◆ **GIVEN EXERCISE A**
Present as a numbered list every line of the records from the line containing "Click the Homepage house icon" through the end of the records, both ends included, and omit blank lines.

◆ **DOCUMENT PASSAGE**
* begin *
Cinderella II: Dreams Come True (also known as simply Cinderella: Dreams Come True) is a 2002 American direct-to-video fantasy comedy anthology film. It is directed by John Kafka and features a screenplay written by Jill E. Blotevogel, Tom Rogers, and Julie Selbo. It is the first direct-to-video sequel to the 1950 Disney film Cinderella, and the first in the series to use digital ink and paint. It stars the voices of Jennifer Hale, Russi Taylor, Corey Burton, and Rob Paulsen. It was released on February 26, 2002.

Plot

Prologue
In the royal palace, Cinderella's mice friends Gus and Jaq head to a chamber where the Fairy Godmother is reading the story of Cinderella to the other mice. Much to their disappointment, Gus and Jaq arrive just as she has finished the story. With her help, the mice set off to make a new book to narrate what happens after the Happily Ever After, by stringing three segments of stories together into one narrative.
* end *
◆ **DATASET CONTENT**
* begin *
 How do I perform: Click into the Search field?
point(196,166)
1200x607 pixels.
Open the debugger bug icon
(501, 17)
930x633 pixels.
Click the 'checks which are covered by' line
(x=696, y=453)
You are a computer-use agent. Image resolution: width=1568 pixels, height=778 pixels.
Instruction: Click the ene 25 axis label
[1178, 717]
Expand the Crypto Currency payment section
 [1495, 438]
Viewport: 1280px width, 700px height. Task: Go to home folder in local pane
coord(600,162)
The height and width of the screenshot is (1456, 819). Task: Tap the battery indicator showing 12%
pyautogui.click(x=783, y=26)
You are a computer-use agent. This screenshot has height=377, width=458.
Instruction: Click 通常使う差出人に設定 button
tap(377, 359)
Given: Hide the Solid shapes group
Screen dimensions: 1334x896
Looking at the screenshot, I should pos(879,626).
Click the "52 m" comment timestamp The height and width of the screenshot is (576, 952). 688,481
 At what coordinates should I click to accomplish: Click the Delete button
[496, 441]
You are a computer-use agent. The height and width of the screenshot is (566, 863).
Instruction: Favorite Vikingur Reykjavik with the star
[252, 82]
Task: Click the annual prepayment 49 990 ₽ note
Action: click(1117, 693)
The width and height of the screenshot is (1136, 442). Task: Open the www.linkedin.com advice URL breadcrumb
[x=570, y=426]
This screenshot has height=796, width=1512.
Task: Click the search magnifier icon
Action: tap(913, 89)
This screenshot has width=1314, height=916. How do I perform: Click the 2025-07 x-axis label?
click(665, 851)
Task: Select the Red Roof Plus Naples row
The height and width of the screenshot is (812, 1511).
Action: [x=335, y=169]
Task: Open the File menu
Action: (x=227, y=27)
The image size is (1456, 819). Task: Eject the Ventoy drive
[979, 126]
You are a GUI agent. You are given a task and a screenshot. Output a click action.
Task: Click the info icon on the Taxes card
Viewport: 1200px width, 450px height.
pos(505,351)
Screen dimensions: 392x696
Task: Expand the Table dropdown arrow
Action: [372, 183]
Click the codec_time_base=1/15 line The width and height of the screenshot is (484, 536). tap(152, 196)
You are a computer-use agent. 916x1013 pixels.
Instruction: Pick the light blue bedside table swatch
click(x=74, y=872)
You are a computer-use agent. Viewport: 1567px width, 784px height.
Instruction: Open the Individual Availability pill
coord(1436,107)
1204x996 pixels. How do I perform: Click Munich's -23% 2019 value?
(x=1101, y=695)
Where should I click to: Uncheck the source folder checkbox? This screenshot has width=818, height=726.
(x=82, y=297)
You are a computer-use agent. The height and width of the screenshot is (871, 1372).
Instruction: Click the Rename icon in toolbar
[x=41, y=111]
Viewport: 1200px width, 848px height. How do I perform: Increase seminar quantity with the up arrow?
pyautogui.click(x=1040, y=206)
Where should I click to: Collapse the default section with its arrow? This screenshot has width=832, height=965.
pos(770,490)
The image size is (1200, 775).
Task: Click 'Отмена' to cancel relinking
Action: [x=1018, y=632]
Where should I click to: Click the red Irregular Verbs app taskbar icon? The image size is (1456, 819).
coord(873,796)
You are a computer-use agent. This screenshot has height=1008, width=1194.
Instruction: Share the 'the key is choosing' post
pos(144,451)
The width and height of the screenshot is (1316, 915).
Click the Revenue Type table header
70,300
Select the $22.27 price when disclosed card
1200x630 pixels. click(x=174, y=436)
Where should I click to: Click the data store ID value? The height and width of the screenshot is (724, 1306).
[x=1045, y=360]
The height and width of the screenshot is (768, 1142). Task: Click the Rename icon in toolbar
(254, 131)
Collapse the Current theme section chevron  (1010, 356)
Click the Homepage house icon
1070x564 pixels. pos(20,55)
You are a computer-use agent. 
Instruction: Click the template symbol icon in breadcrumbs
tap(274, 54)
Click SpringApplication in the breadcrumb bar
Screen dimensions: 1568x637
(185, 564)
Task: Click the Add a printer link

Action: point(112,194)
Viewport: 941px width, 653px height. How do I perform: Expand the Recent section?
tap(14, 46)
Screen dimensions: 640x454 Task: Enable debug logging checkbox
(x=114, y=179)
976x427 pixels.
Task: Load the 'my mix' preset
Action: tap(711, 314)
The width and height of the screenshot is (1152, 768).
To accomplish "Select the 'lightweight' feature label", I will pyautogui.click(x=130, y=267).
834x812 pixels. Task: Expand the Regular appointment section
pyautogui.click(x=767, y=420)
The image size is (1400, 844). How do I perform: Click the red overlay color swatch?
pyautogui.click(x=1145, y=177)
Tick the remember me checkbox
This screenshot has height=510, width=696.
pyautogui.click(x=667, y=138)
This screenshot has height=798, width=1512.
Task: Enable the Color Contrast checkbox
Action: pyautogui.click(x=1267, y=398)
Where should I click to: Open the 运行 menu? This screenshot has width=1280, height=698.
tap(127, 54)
* end *
◆ **GIVEN EXERCISE B**
Reproduce the entire passage on Cinderella II: Dreams Come True verbatim.

◆ **WRITTEN ANSWER A**
1. Click the Homepage house icon
2. 1070x564 pixels. pos(20,55)
3. You are a computer-use agent. 
4. Instruction: Click the template symbol icon in breadcrumbs
5. tap(274, 54)
6. Click SpringApplication in the breadcrumb bar
7. Screen dimensions: 1568x637
8. (185, 564)
9. Task: Click the Add a printer link
10. Action: point(112,194)
11. Viewport: 941px width, 653px height. How do I perform: Expand the Recent section?
12. tap(14, 46)
13. Screen dimensions: 640x454 Task: Enable debug logging checkbox
14. (x=114, y=179)
15. 976x427 pixels.
16. Task: Load the 'my mix' preset
17. Action: tap(711, 314)
18. The width and height of the screenshot is (1152, 768).
19. To accomplish "Select the 'lightweight' feature label", I will pyautogui.click(x=130, y=267).
20. 834x812 pixels. Task: Expand the Regular appointment section
21. pyautogui.click(x=767, y=420)
22. The image size is (1400, 844). How do I perform: Click the red overlay color swatch?
23. pyautogui.click(x=1145, y=177)
24. Tick the remember me checkbox
25. This screenshot has height=510, width=696.
26. pyautogui.click(x=667, y=138)
27. This screenshot has height=798, width=1512.
28. Task: Enable the Color Contrast checkbox
29. Action: pyautogui.click(x=1267, y=398)
30. Where should I click to: Open the 运行 menu? This screenshot has width=1280, height=698.
31. tap(127, 54)

◆ **WRITTEN ANSWER B**
Cinderella II: Dreams Come True (also known as simply Cinderella: Dreams Come True) is a 2002 American direct-to-video fantasy comedy anthology film. It is directed by John Kafka and features a screenplay written by Jill E. Blotevogel, Tom Rogers, and Julie Selbo. It is the first direct-to-video sequel to the 1950 Disney film Cinderella, and the first in the series to use digital ink and paint. It stars the voices of Jennifer Hale, Russi Taylor, Corey Burton, and Rob Paulsen. It was released on February 26, 2002.

Plot

Prologue
In the royal palace, Cinderella's mice friends Gus and Jaq head to a chamber where the Fairy Godmother is reading the story of Cinderella to the other mice. Much to their disappointment, Gus and Jaq arrive just as she has finished the story. With her help, the mice set off to make a new book to narrate what happens after the Happily Ever After, by stringing three segments of stories together into one narrative.